__Problem to solve__
Output each entry verbatim and exclude every picture from it.

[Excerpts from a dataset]

□ □ □ □ □ □ □

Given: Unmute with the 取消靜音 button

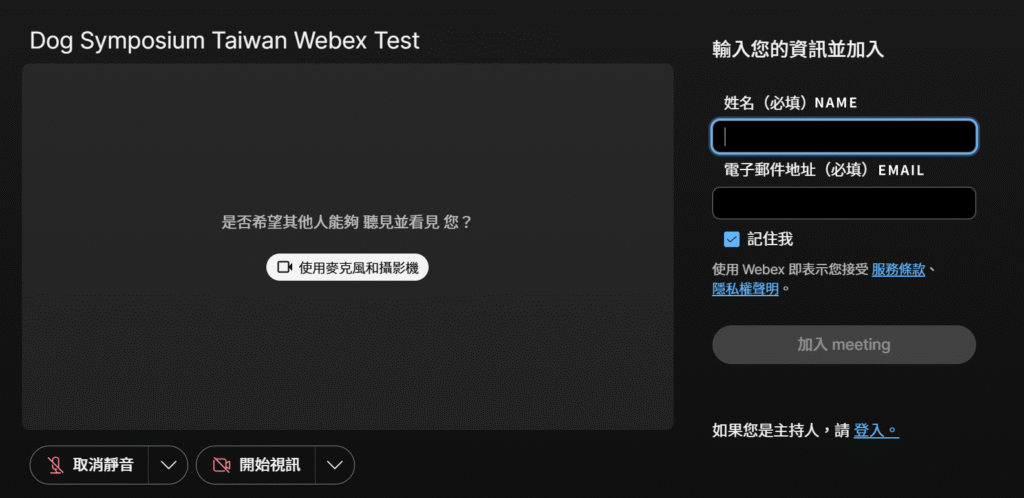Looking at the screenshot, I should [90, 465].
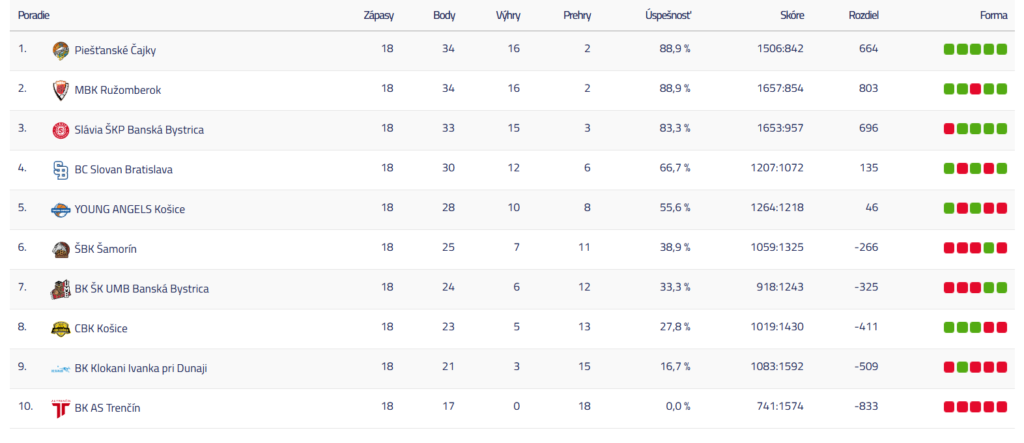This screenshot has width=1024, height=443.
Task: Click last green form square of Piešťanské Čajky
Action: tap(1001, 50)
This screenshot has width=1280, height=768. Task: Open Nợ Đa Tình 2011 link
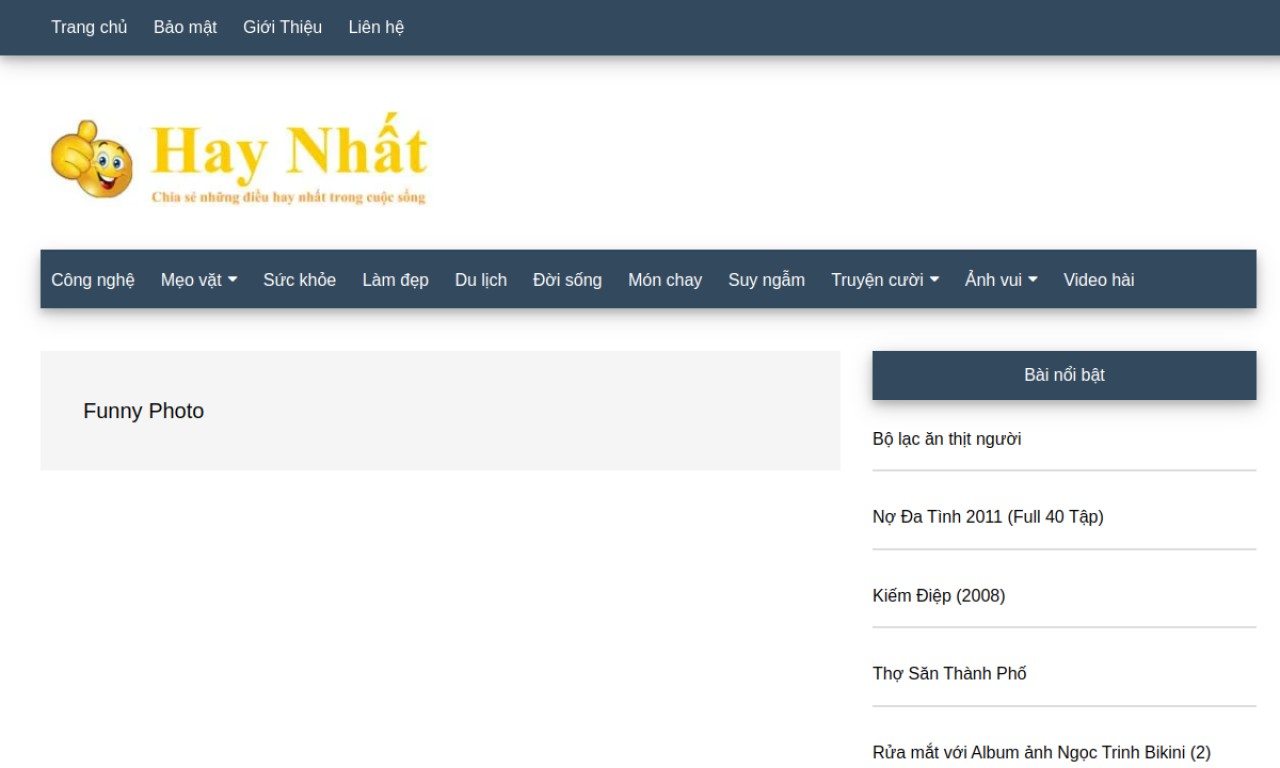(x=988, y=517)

□ □ □ □ □ □ □

__Worked solution__
Given: Unmute with the 取消靜音 button

Looking at the screenshot, I should [90, 465].
This screenshot has width=1024, height=443.
Task: Click last green form square of Piešťanské Čajky
Action: tap(1001, 50)
This screenshot has width=1280, height=768. Task: Open Nợ Đa Tình 2011 link
(x=988, y=517)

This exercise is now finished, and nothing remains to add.